EXERCISE AIM →
Copy, word for word, the line containing "You are a computer-use" and each line that follows it in the entries below; pictures do not belong in the copy.

Entries taken from a collection
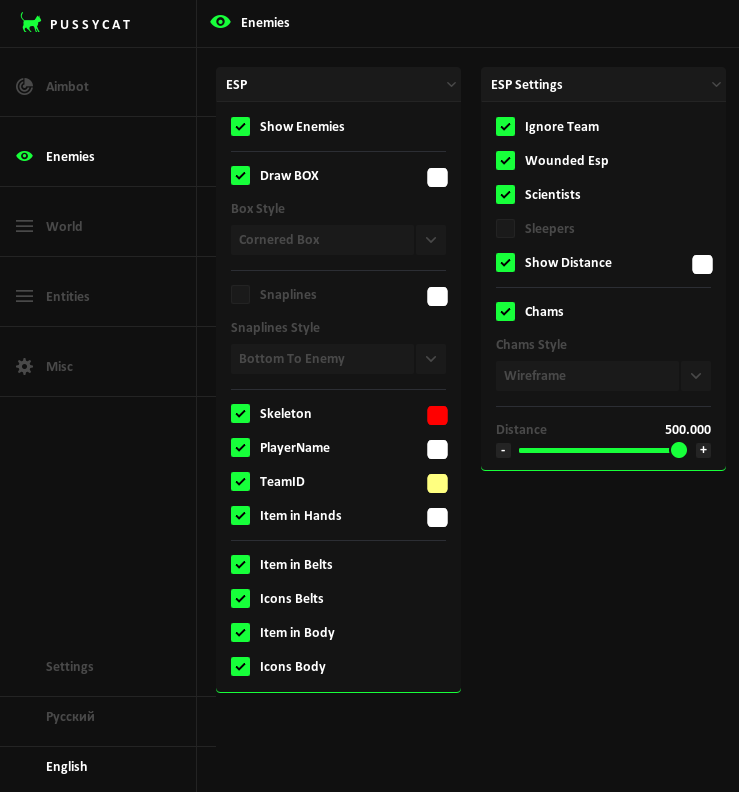Click the Misc gear icon in the sidebar

pyautogui.click(x=24, y=366)
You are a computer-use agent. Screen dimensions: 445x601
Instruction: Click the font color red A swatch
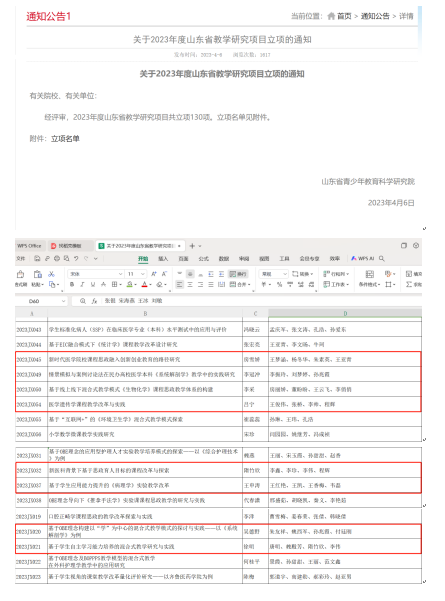coord(145,284)
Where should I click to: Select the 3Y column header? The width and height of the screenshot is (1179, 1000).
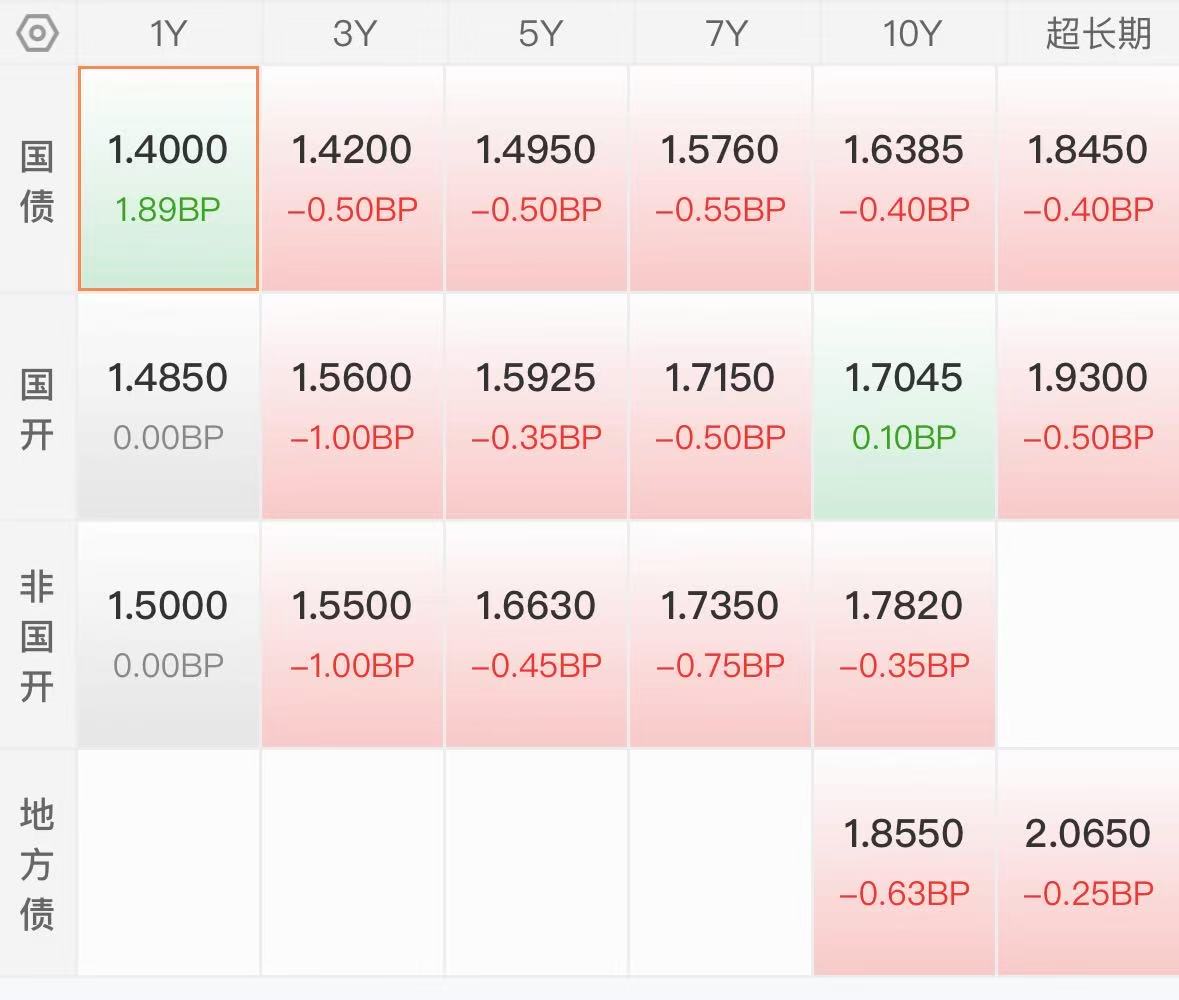(x=354, y=34)
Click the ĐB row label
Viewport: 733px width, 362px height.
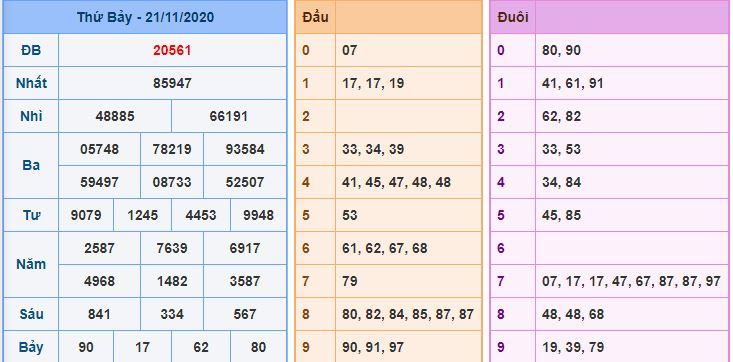(x=31, y=50)
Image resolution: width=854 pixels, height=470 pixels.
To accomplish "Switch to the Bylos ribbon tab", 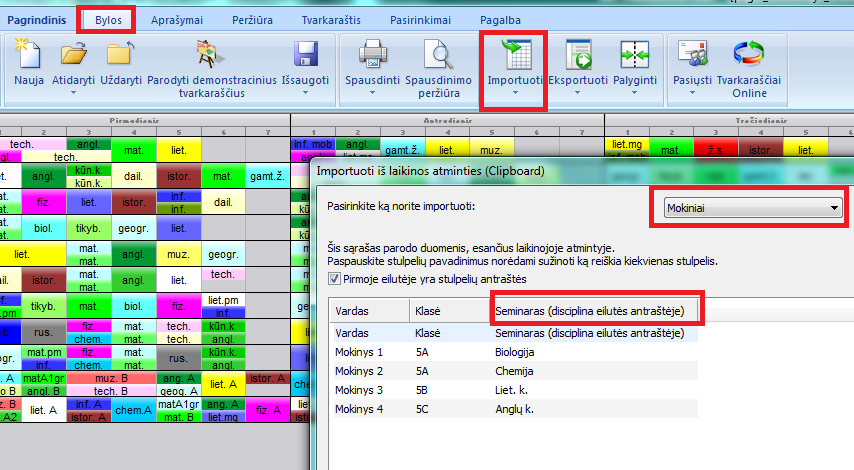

FINISHED TASK →
You are a computer-use agent. Screen dimensions: 445x601
Instruction: Click the font color red A swatch
coord(145,284)
Where should I click to: Select the 3Y column header? The width and height of the screenshot is (1179, 1000).
(x=354, y=34)
Click the ĐB row label
Viewport: 733px width, 362px height.
(x=31, y=50)
Image resolution: width=854 pixels, height=470 pixels.
To accomplish "Switch to the Bylos ribbon tab", 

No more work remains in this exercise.